### Recorded data
####################
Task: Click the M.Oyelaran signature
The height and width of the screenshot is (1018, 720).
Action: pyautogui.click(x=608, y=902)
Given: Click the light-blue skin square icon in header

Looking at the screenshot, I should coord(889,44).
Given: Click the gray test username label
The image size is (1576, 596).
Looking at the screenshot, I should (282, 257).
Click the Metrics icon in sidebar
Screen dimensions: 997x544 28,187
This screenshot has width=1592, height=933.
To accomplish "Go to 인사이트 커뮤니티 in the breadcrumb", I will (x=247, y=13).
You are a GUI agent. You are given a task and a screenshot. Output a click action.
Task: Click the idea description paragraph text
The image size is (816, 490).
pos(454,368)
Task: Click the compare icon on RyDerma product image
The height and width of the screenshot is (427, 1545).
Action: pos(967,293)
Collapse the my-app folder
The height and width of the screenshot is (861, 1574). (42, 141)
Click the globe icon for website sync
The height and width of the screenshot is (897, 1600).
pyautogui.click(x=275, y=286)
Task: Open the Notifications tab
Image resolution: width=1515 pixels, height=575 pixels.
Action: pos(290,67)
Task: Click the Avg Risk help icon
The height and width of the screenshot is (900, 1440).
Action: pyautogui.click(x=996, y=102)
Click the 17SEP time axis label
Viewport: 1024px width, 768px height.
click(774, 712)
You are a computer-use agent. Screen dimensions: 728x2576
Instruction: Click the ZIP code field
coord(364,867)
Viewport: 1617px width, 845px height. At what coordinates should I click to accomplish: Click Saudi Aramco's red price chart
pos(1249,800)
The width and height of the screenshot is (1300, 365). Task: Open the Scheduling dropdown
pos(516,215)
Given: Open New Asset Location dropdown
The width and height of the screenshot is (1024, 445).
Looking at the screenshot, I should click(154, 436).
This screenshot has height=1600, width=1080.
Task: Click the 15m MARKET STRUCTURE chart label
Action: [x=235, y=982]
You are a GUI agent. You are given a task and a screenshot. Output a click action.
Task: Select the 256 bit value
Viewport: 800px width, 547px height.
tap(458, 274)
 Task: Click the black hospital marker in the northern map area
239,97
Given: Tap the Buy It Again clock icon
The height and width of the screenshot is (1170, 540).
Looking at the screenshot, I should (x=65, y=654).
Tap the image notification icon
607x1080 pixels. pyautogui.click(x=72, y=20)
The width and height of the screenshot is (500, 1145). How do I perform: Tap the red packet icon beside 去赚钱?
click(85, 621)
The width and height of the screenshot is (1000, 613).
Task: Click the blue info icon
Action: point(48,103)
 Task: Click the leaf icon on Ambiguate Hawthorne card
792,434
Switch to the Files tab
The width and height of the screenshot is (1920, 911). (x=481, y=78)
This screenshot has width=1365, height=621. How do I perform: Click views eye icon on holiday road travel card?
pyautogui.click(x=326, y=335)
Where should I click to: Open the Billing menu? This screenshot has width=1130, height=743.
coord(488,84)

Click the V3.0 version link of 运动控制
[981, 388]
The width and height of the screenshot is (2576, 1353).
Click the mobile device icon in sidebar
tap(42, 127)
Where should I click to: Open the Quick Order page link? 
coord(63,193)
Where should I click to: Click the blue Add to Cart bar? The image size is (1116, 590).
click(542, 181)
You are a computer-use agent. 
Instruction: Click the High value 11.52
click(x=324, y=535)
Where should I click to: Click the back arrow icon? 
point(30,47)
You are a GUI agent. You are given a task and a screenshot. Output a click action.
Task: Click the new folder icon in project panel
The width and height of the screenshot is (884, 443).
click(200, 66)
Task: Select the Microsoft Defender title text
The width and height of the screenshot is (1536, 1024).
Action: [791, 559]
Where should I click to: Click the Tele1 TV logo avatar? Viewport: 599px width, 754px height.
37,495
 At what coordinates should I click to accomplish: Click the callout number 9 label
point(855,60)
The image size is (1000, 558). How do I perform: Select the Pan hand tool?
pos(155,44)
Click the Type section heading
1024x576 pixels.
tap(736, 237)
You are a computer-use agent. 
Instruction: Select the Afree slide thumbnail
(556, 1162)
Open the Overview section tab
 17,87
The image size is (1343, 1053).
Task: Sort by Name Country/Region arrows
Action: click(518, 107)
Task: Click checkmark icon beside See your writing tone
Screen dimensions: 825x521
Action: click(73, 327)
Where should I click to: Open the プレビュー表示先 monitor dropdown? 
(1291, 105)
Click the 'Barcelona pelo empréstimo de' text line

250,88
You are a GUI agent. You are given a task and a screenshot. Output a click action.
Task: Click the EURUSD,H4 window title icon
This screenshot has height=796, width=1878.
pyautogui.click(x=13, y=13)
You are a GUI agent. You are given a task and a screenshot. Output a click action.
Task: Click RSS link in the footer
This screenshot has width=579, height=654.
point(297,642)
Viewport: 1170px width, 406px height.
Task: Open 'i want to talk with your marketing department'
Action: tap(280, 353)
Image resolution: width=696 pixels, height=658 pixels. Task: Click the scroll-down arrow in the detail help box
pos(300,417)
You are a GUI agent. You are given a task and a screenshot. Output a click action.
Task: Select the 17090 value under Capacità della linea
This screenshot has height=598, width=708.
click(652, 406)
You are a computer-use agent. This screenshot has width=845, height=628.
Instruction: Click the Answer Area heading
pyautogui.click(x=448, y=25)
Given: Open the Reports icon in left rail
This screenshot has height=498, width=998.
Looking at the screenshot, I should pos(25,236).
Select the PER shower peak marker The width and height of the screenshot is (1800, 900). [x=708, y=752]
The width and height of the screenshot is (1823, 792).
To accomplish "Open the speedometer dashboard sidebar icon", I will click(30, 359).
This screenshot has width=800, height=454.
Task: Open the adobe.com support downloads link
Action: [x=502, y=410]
####################
### Exercise aim
Filter the entries down to the lines that hold "computer". Copy those lines.

### Response for this exercise
You are a computer-use agent. Screen dimensions: 728x2576
You are a computer-use agent. 
You are a computer-use agent. 
You are a computer-use agent. This screenshot has width=845, height=628.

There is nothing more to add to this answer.